Your instructions - Please set down every entry again exactly as it stands, without the pictures.

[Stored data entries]
************
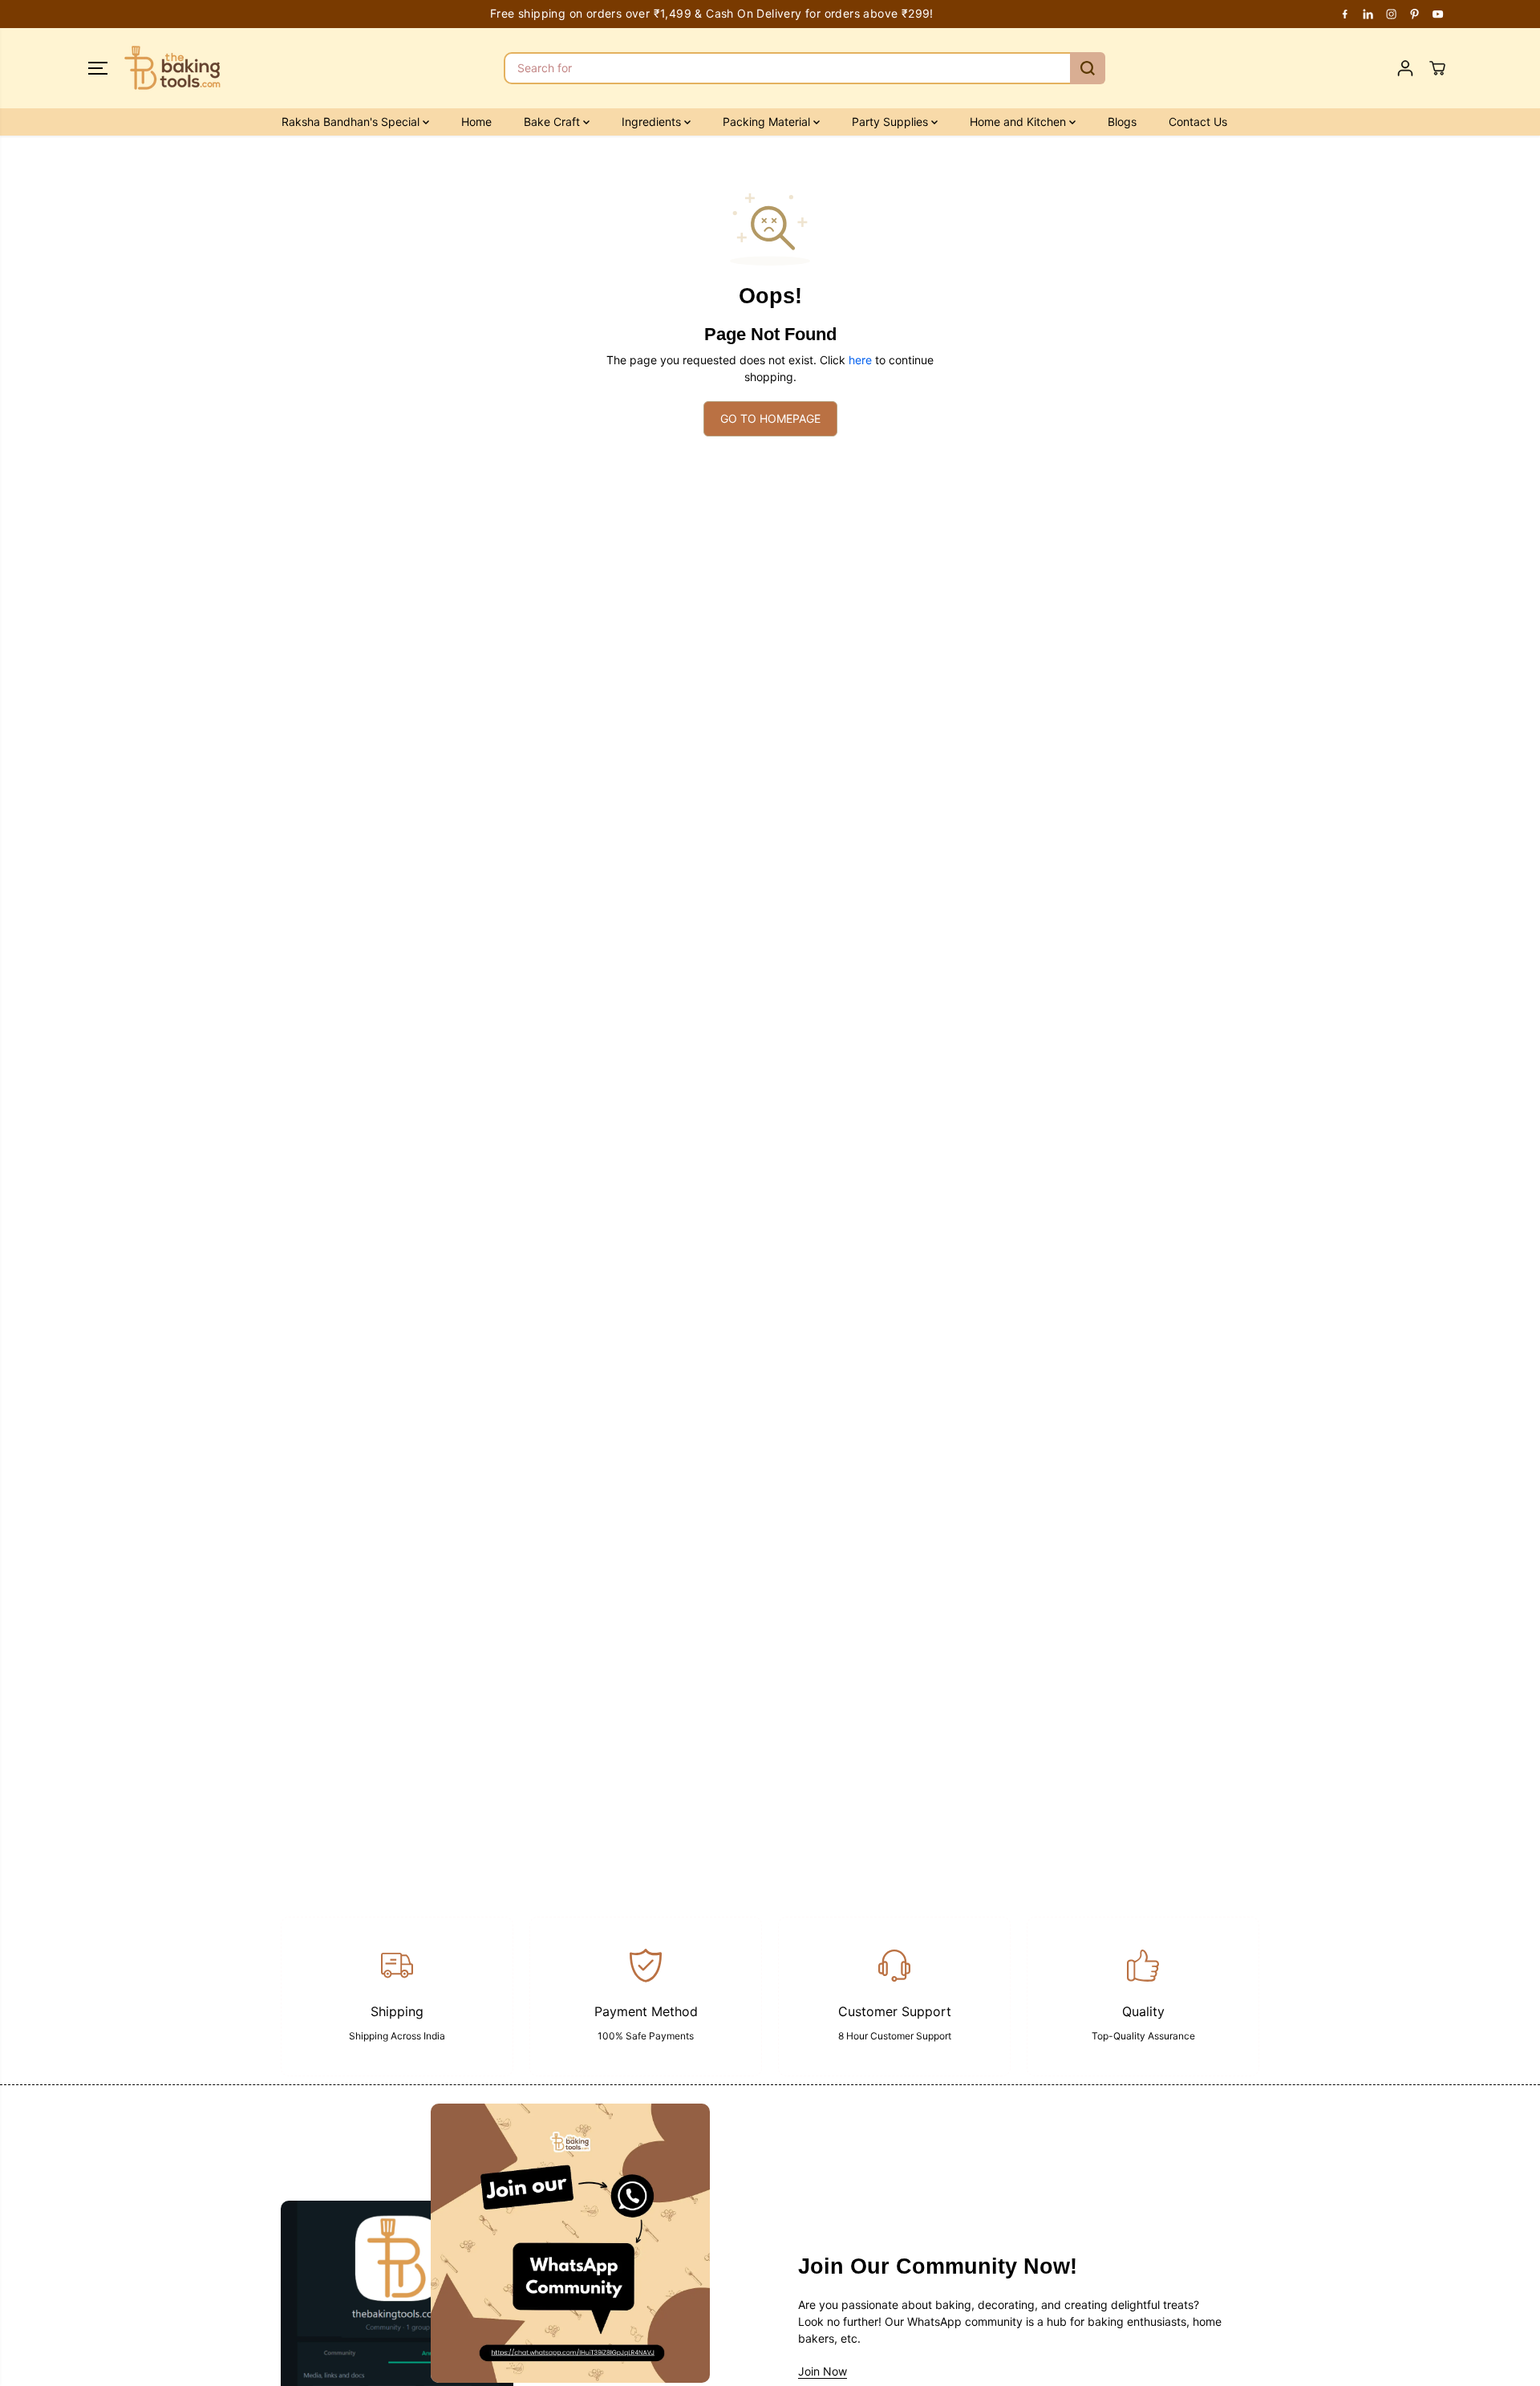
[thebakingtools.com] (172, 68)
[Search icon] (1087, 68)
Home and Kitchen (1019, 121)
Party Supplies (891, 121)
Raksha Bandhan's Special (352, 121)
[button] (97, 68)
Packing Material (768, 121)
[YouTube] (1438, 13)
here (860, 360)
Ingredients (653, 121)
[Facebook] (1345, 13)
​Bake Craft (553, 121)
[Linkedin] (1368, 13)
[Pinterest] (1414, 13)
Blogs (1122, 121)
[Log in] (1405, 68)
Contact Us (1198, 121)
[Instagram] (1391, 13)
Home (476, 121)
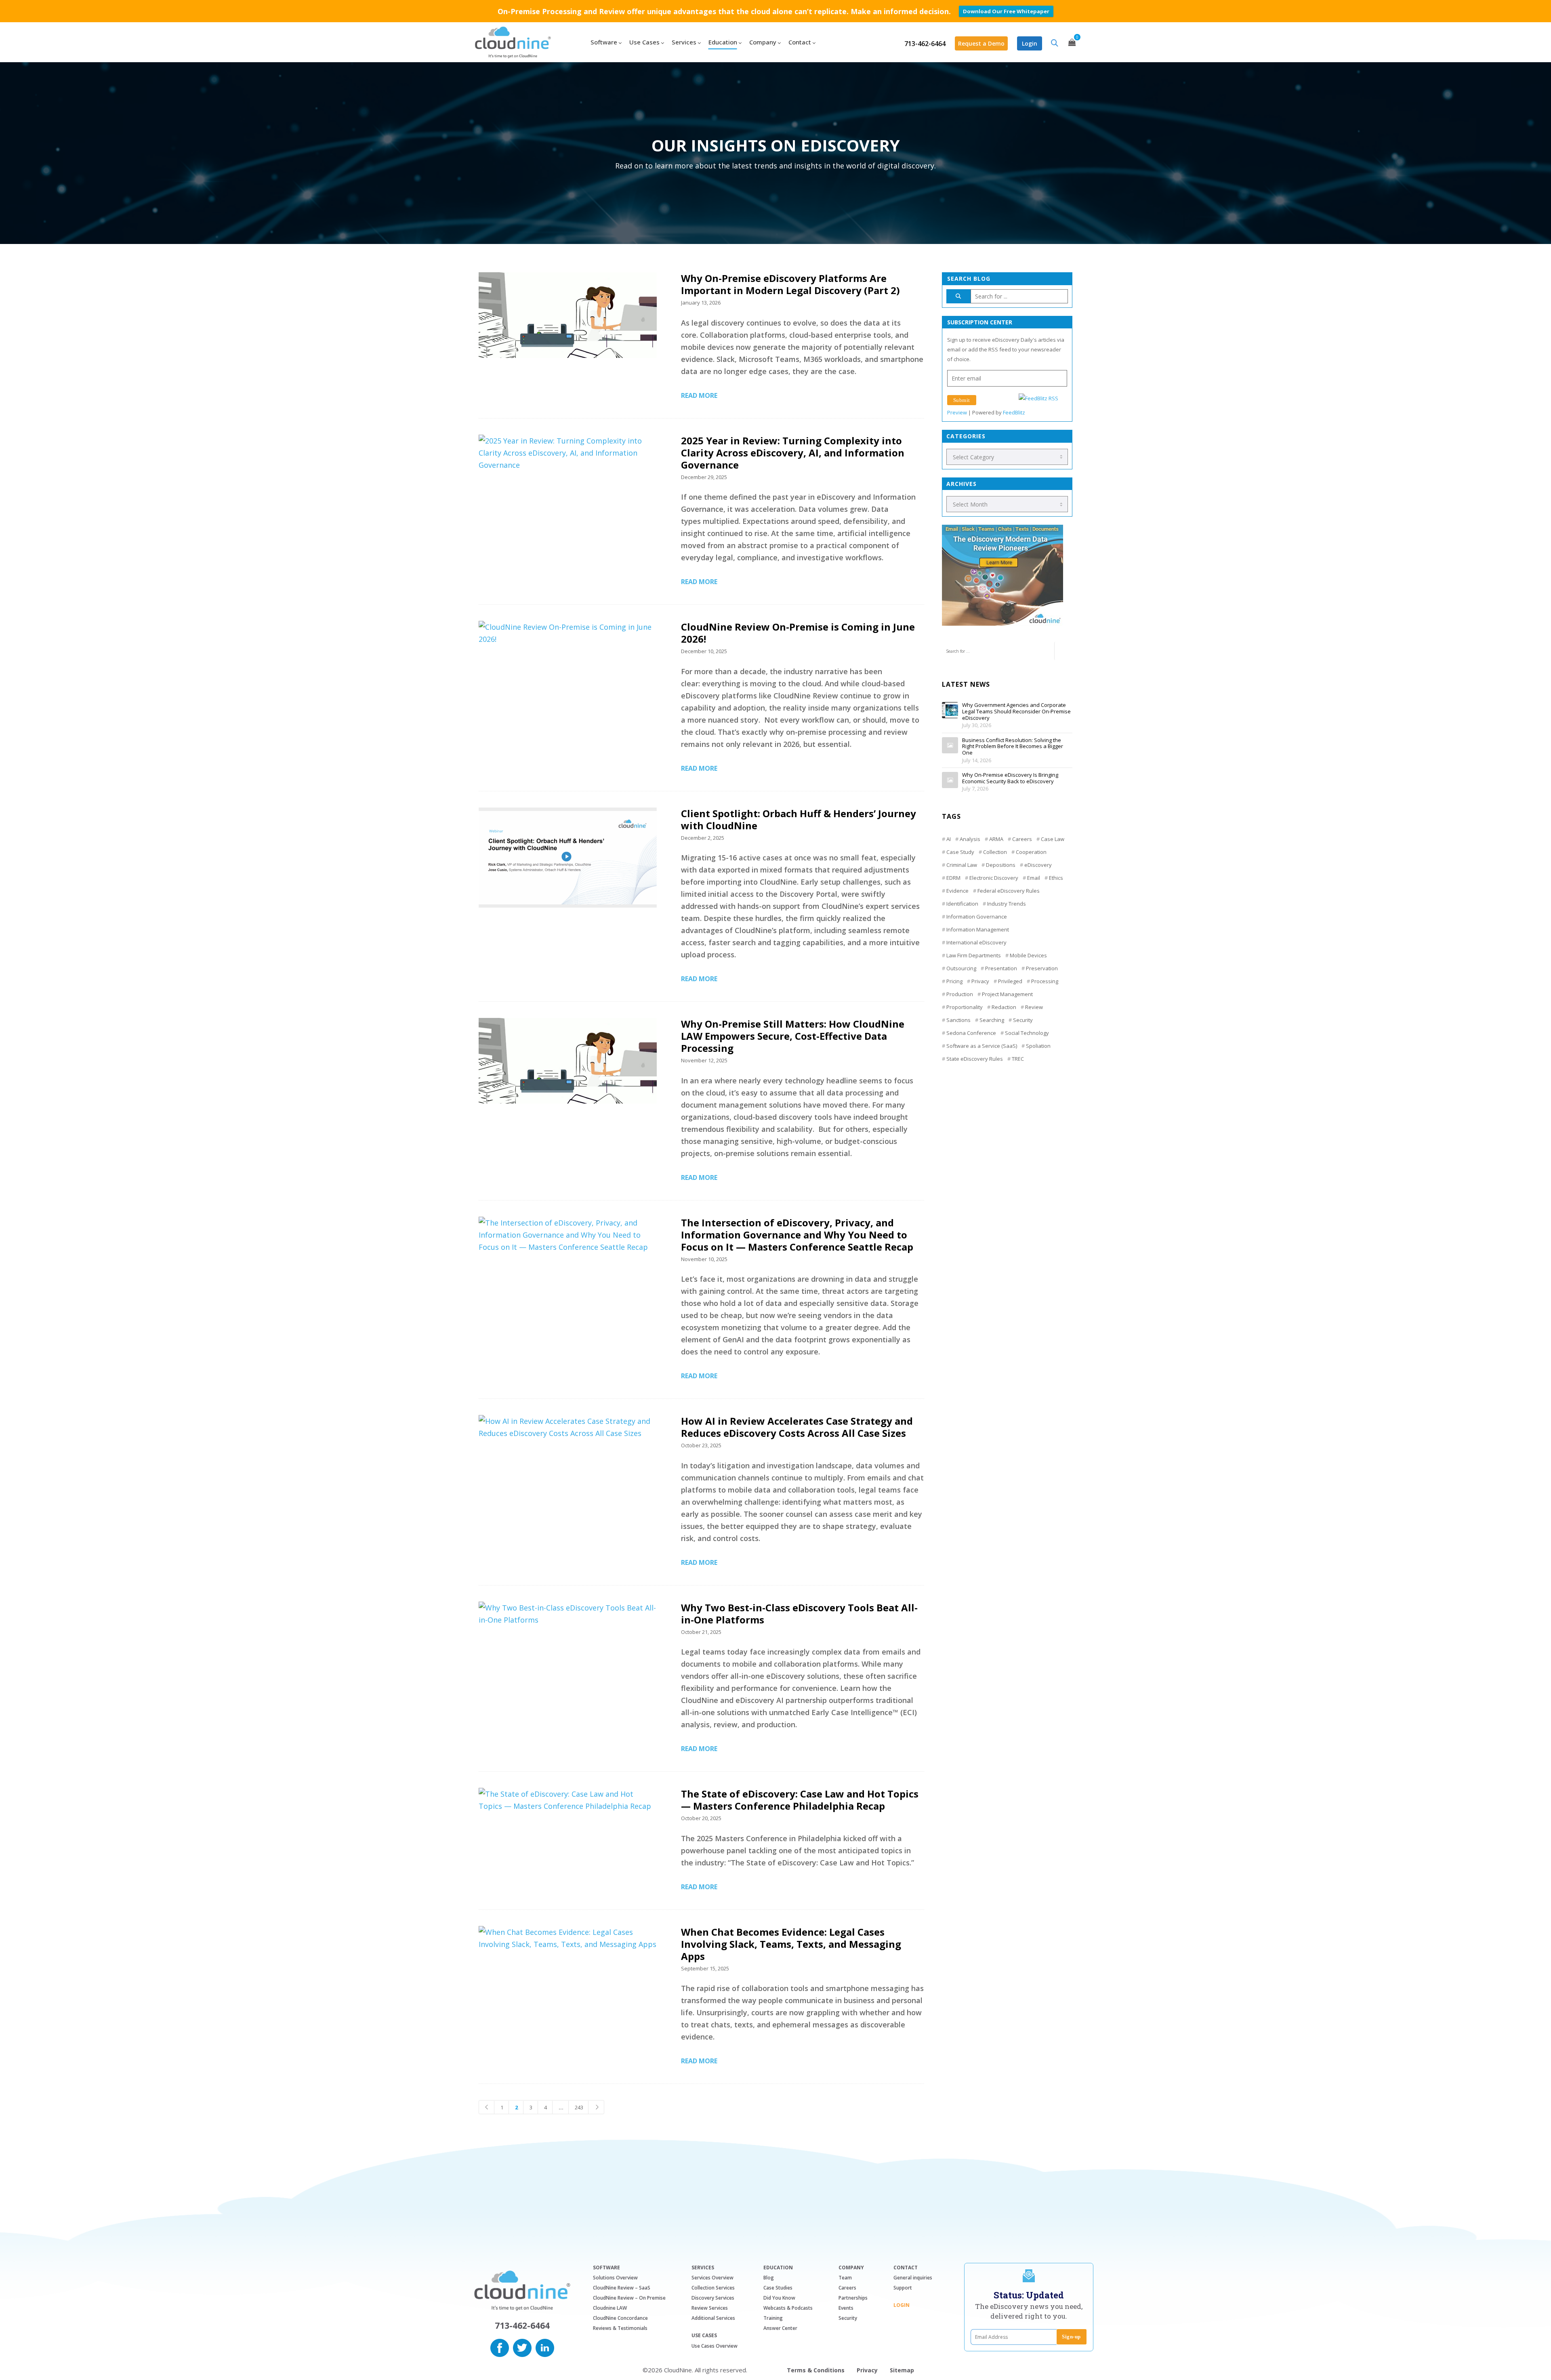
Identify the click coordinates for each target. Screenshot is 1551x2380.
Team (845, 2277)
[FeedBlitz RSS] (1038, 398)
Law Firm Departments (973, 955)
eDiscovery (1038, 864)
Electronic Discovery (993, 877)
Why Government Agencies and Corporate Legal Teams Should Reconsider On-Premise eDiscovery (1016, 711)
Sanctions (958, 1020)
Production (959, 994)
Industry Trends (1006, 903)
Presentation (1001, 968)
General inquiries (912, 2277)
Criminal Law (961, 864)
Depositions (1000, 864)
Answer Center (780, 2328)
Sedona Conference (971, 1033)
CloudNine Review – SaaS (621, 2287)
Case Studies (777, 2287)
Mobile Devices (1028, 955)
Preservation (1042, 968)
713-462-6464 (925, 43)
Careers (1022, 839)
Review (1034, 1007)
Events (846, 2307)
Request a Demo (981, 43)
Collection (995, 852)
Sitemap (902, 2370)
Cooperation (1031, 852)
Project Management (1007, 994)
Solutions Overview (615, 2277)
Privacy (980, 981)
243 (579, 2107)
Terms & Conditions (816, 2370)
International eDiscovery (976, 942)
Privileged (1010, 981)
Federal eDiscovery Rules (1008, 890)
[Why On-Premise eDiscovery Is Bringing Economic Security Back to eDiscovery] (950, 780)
************
Output of the task -
[thebakingtools.com] (172, 68)
[Search icon] (1087, 68)
Home and Kitchen (1019, 121)
Party Supplies (891, 121)
Raksha Bandhan's Special (352, 121)
[button] (97, 68)
Packing Material (768, 121)
[YouTube] (1438, 13)
here (860, 360)
Ingredients (653, 121)
[Facebook] (1345, 13)
​Bake Craft (553, 121)
[Linkedin] (1368, 13)
[Pinterest] (1414, 13)
Blogs (1122, 121)
[Log in] (1405, 68)
Contact Us (1198, 121)
[Instagram] (1391, 13)
Home (476, 121)
Identify the click coordinates for each target. Screenshot is 1551x2380.
Team (845, 2277)
[FeedBlitz RSS] (1038, 398)
Law Firm Departments (973, 955)
eDiscovery (1038, 864)
Electronic Discovery (993, 877)
Why Government Agencies and Corporate Legal Teams Should Reconsider On-Premise eDiscovery (1016, 711)
Sanctions (958, 1020)
Production (959, 994)
Industry Trends (1006, 903)
Presentation (1001, 968)
General inquiries (912, 2277)
Criminal Law (961, 864)
Depositions (1000, 864)
Answer Center (780, 2328)
Sedona Conference (971, 1033)
CloudNine Review – SaaS (621, 2287)
Case Studies (777, 2287)
Mobile Devices (1028, 955)
Preservation (1042, 968)
713-462-6464 (925, 43)
Careers (1022, 839)
Review (1034, 1007)
Events (846, 2307)
Request a Demo (981, 43)
Collection (995, 852)
Sitemap (902, 2370)
Cooperation (1031, 852)
Project Management (1007, 994)
Solutions Overview (615, 2277)
Privacy (980, 981)
243 (579, 2107)
Terms & Conditions (816, 2370)
International eDiscovery (976, 942)
Privileged (1010, 981)
Federal eDiscovery Rules (1008, 890)
[Why On-Premise eDiscovery Is Bringing Economic Security Back to eDiscovery] (950, 780)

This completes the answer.